The Mul-Chu-Tha Fair is celebrated in Sacaton, Arizona. This fair has a strong history of the Community spirit and dedication to create an enjoyable and positive event for everyone to enjoy.
The Gila River Indian Community has a long history that dates back to the ancient HuHuKam who first farmed this land around 300 B.C. Following in their footsteps are the Akimel O’Odham (Pima tribe) and the Pee Posh (Maricopa) who now reside on the 372,000 acres that is divided into seven districts.
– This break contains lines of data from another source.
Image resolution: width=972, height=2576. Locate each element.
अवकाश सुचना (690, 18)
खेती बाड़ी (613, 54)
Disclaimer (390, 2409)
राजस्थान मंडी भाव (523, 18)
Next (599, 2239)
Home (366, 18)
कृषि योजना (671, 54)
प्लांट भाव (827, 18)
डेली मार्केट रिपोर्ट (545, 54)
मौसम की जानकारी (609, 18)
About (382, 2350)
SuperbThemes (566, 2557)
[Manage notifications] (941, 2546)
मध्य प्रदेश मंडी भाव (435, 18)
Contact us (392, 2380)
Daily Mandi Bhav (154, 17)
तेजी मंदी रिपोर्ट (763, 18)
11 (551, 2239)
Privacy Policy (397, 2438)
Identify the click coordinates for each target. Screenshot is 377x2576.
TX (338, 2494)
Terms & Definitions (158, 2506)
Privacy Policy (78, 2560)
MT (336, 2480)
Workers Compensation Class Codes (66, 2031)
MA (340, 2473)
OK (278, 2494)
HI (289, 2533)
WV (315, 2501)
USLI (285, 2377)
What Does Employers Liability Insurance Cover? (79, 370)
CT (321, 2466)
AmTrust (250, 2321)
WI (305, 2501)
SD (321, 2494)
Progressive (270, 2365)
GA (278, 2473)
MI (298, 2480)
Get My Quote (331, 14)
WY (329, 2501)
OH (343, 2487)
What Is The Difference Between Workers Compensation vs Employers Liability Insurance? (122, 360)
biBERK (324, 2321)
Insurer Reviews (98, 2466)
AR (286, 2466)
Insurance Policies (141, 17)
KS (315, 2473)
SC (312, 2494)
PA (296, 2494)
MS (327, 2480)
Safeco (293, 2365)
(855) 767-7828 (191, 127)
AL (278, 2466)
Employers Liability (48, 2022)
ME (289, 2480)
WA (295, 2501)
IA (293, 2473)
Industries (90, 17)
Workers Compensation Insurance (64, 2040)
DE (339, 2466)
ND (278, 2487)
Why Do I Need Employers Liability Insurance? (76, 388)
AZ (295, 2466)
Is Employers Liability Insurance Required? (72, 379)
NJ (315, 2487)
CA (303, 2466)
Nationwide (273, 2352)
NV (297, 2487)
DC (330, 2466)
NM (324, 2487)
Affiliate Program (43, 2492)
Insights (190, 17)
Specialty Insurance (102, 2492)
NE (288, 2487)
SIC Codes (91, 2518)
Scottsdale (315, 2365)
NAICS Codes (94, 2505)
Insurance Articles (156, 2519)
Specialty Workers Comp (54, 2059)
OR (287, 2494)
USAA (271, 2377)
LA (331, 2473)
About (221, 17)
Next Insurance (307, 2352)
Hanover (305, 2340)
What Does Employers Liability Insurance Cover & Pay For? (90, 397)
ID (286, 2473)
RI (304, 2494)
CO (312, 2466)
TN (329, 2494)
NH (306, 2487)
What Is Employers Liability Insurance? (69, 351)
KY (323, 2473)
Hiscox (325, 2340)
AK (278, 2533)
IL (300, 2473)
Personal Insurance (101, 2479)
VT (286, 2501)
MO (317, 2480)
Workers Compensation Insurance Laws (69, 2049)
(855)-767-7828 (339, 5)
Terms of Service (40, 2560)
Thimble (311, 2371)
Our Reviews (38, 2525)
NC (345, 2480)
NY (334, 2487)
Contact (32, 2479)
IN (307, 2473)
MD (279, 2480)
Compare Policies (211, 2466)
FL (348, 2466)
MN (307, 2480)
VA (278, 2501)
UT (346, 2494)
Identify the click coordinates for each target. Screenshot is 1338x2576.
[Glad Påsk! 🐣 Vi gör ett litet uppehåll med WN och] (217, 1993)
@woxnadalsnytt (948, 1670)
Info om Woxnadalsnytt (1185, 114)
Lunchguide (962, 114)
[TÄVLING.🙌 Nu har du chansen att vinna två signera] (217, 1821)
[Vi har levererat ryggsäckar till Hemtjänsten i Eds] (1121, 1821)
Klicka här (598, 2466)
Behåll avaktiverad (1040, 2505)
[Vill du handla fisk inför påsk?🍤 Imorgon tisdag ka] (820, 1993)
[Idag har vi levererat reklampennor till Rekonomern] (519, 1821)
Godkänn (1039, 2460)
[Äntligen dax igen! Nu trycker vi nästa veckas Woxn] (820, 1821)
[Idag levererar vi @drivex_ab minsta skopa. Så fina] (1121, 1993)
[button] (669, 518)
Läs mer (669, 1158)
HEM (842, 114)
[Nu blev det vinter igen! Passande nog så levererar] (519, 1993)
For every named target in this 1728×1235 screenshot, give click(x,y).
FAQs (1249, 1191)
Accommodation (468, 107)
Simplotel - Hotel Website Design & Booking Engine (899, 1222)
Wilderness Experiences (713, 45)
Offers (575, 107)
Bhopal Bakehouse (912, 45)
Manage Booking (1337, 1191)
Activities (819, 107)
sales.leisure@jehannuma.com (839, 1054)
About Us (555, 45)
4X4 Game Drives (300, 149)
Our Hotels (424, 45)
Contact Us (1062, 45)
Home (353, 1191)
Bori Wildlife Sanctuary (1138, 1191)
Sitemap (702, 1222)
Looking back on the history of the Mul-Chu-Tha Fair, the Community has shown their determination to find progress for their people. Mary Blackwater is one of the Community members that worked on the first annual Mul-Chu-Tha Fair in 1962. The idea started when a group of tribal employees ate lunch together and shared conversation about their youth. The tribal workers had a variety of backgrounds because they were from the Community, outside Gila River and both Indian and non-Indian. During one of their lunch conversations, they talked about how they would swim in the (water) ditch for fun. Someone made the suggestion that it would be nice to have a swimming pool for the children and the Community. The pool would provide a place for the kids to have fun and hold activities. At the time there was a need to have positive events and activities for the youth and encourage family interaction.
The lunch group continued to discuss a variety of ideas to get funding for a community pool. It was suggested to have a community fair to raise funds. More discussion took place and the tribal workers thought it was a great idea. A social worker for the Community by the name of Donna Tidman gave several suggestions on how to gets sponsors for the fair. They knew that a lot of money would be needed to build a big pool for the Community, so they thought BIG. They decided to put together a fair and invite the whole valley to come to the Gila River Indian Community.
The volunteer committee and lunch partners continued discussion about the naming of the fair and they wanted a traditional name to reflect the culture of the People. The final decision was “Mul-Chu-Tha,” which means foot races in Pima. The understanding behind “Mul-Chu-Tha” is that the Pima used to have foot races for entertainment and the participants would run from village-to-village or district-to-district. Since that was an activity of the tribe to share entertainment, news or tribal events, they felt that the name was appropriate for the Community.
The most interesting part of the first fair was that they held the traditional O’odham game of “toka,” which today could be considered to be similiar to lacrosse. A big draw of the crowds were the matachina dancers. The Mul-Chu-Tha Fair was supported in years to come to help promote unity within the Community. The fair has also continued to blossom since that simple beginning of those few who wanted to find a way to make their Community a more enjoyable place and provide fun a little fun for everyone.
The Fair continues its efforts of the Community in celebrating their people, their families, their friends, and neighbors in “Honoring Our Ancestors".